Trapecistas del amor

Hay tantos amores como hombres y mujeres. Amores de pareja, de dos manos entrelazadas como el pañuelo al cuello, o el cinturón al vientre, o la comadreja a su madriguera, siempre juntos, siempre inseparables.

Pero también hay amores de tres, de cinco, de siete. Incluso no se precisan números primos para dibujar la ciencia del amor.

El amor, no sé, creo que es una cuerda floja más que una ciencia, el ejercicio de un equilibrista que hace piruetas en lo alto de la carpa de un circo. Los niños, entretanto, miran. Él sabe (el equilibrista) que su juego es un juego de vida, de superación. Que sus zapatillas pueden doblarse y caer desde lo alto, como Ícaro en su persistente viaje derretidor hacia el Sol. 

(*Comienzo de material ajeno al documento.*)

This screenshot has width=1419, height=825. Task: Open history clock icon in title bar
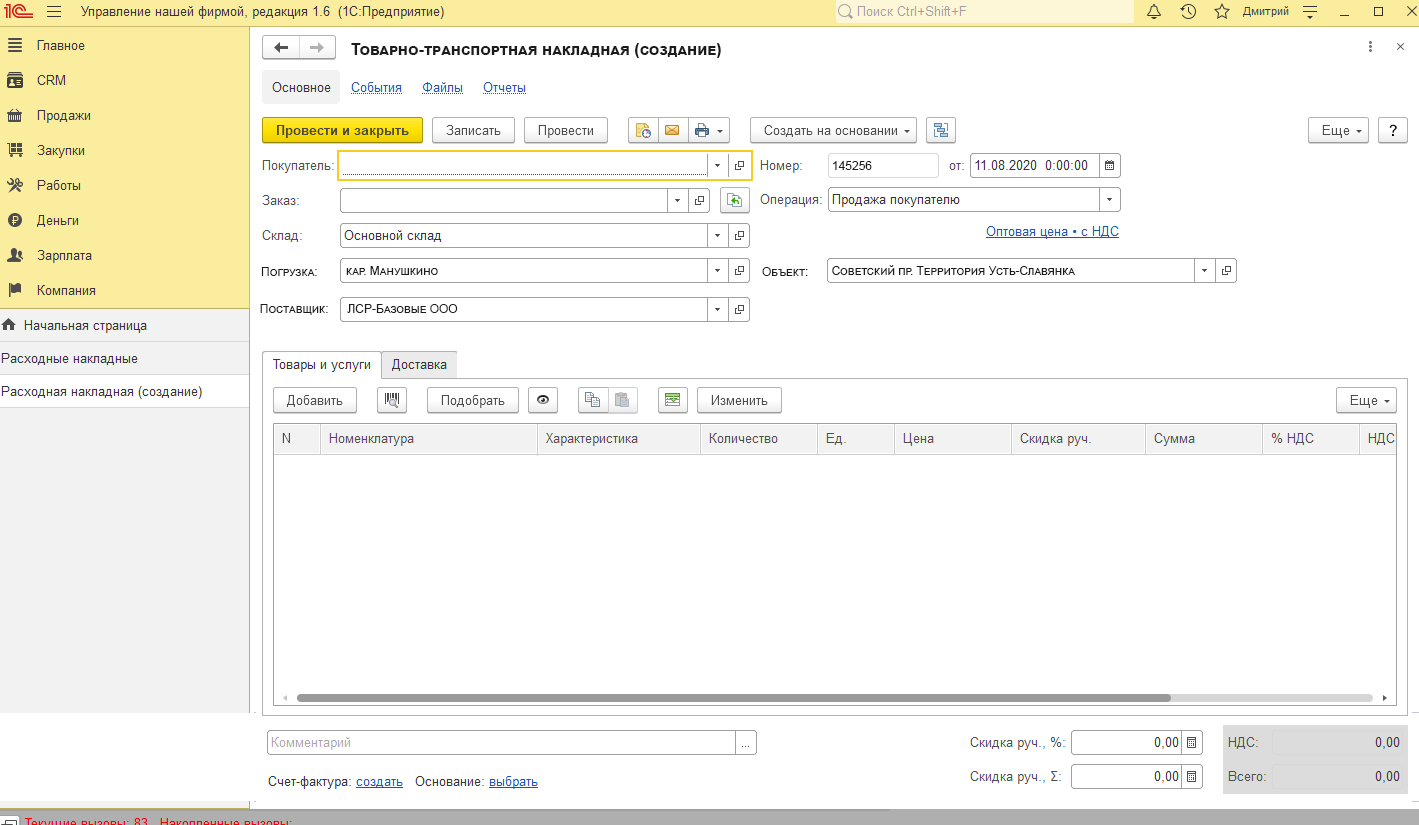[1188, 12]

Pero el equilibrista avanza por esa cuerda floja del amor, ajeno a que el hilo se rompa y el cuerpo se rompa contra el suelo. Sería entonces un esfuerzo inútil, un “nunca llegó”, si en el trapecio, en la dificultad del aire, en la doble inconsistencia de una vida resumida en sentires y pesares, el significado profundo no estuviera en el propio camino por la cuerda floja. 

Nada es seguro en la vida si el amor, tejido como hebras de auxilio, no nos espera en forma de abrazo al fondo de la red, salvándonos el pellejo, recuperándonos la piel y la agalla perdida en combates de existencia.